New Zealand 275 for 3 (Guptill 109, Taylor 76*, Williamson 49) v Zimbabwe
Scorecard and ball-by-ball details
New Zealand's batsmen had the opportunity to dominate Zimbabwe on a lifeless Bulawayo surface but a cautious approach against restricting lines and fielders in run-saving positions limited their first day of Test cricket since January 2011 to a good one. With the bowling mostly as flat as the pitch, a gifted wicket in each session - including that of centurion Martin Guptill - let Zimbabwe escape from having a fruitless day, though they didn't help themselves by not taking the rare tough chances.
That New Zealand were three men down was due to Brendon McCullum's impatience, Kane Williamson's slowness in getting back into his crease and Guptill finding midwicket off a long hop. Ross Taylor and BJ Watling survived some close moments against the second new ball - the only time Zimbabwe's seamers created any sort of pressure - to end a solid, if unspectacular, day for their side.
Guptill and Taylor did not look like getting dislodged as they worked the bowling around in a 132-run stand for the third wicket, both men unwilling to do anything extravagant. Guptill batted with care, going without runs for prolonged periods as the Zimbabwe seamers bowled straight with either a short mid-off or short mid-on in place after lunch. With Ray Price bowling a leg-stump line from over the wicket, the onus was on New Zealand to either unsettle the bowling or make a mistake. They did neither, waiting for loose deliveries and putting them away.
After a quiet period, Guptill skipped out of the crease to loft Price inside-out over long-off for six to move to 99. A pulled boundary off a long hop gave him his second Test hundred but he was out soon after, pulling a similar one from Hamilton Masakadza straight to midwicket.

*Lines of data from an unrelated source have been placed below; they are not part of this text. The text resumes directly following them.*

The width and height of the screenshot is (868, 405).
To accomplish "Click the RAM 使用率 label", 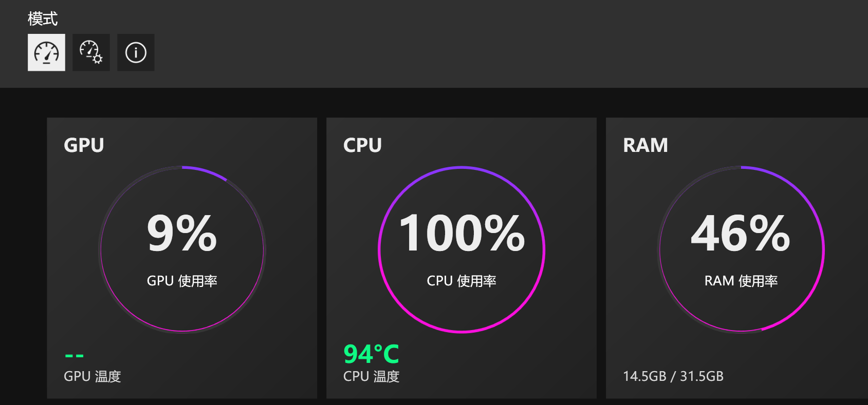I will 741,281.
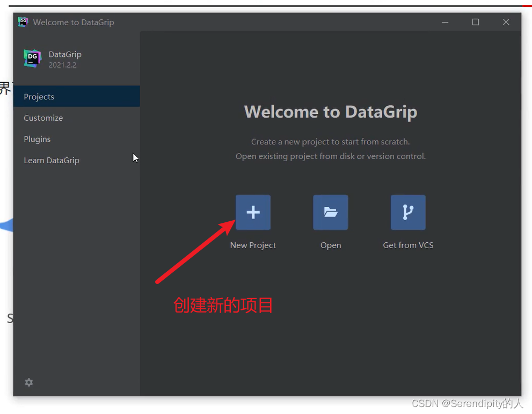Click the version control branch icon

[408, 212]
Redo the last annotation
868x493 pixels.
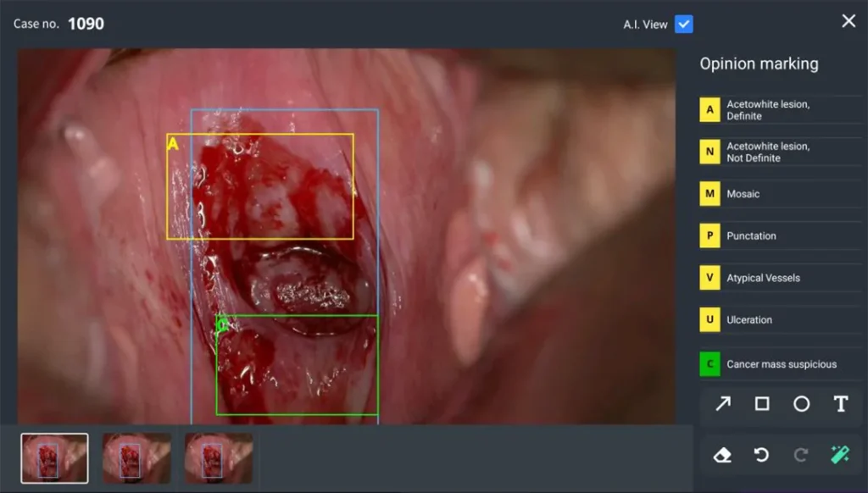[x=801, y=455]
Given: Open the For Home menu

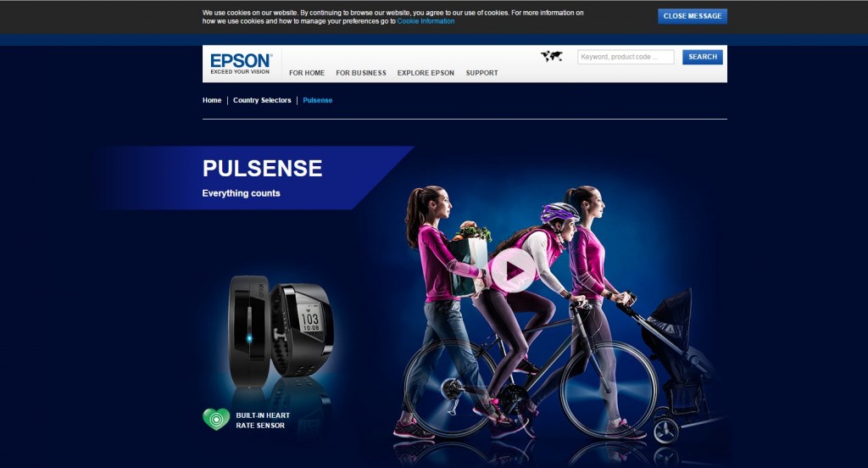Looking at the screenshot, I should pyautogui.click(x=307, y=73).
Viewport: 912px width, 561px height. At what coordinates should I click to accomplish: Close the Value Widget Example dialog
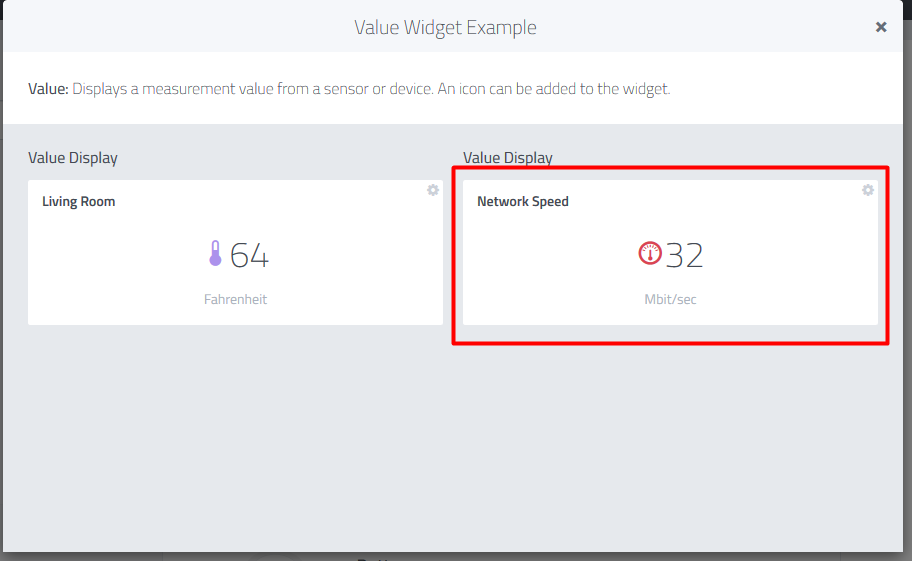pos(881,27)
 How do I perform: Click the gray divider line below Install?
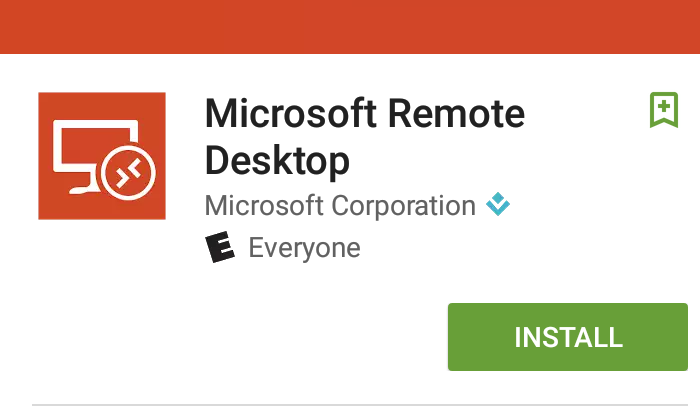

Guptill's dismissal was similar to the way his two team-mates had fallen before him. After Taylor opted to bat in friendly conditions, McCullum threw away the opportunity to make a big score when he dragged an attempted pull off Kyle Jarvis onto his stumps.
Williamson and Guptill carried on unfettered but Zimbabwe had another gift coming their way when Williamson was run-out after lunch in freakish fashion. He tried to avoid a throw to the wicketkeeper from the bowler Ray Price but ended up being just short of his crease as he dragged his foot back.
The placidity of the wicket was on display as early as the second over when consecutive deliveries from Njabulo Ncube - one of five debutants in the game - bounced in front of Regis Chakabva, keeping wicket as Tatenda Taibu played as a specialist batsman. Guptill soon warmed up with three fours in Jarvis' third over, the second of which flew on the up between backward point and gully.
Zimbabwe had a couple of chances against Guptill; once when a powerful drive off Price went through the bowler's hands at head height just before lunch and again when Price could not get down in time at short mid-on as a punch went through his legs. With the three fast bowlers failing to get anything out of the surface, Price bowled a lot of overs and even part-timers Masakadza and Malcolm Waller were pressed into action.
How easy it was for the batsmen was evident when Guptill just plonked his front foot out and smashed Price for a straight six. Williamson looked a lot more fluent than Guptill, using his feet to loft Price for consecutive boundaries and timing the ball into the gaps off the seamers till he became the second New Zealand batsman to give it away when no bowler looked like getting him out.
In his first Test as captain, Taylor batted safely, going hard only at the cut when offered width and driving pleasingly through the off side. He was fortunate when Chakabva missed a sharp diving chance down the leg side off the second new ball. Watling became the next man to be let off as stumps approached when neither of Price and Chakabva went for a thick edge off the persevering Jarvis as it flew between them.
On such an unresponsive pitch, the excellent over-rate was the only thing going for Zimbabwe as New Zealand dictated the flow of proceedings, albeit at a leisurely pace.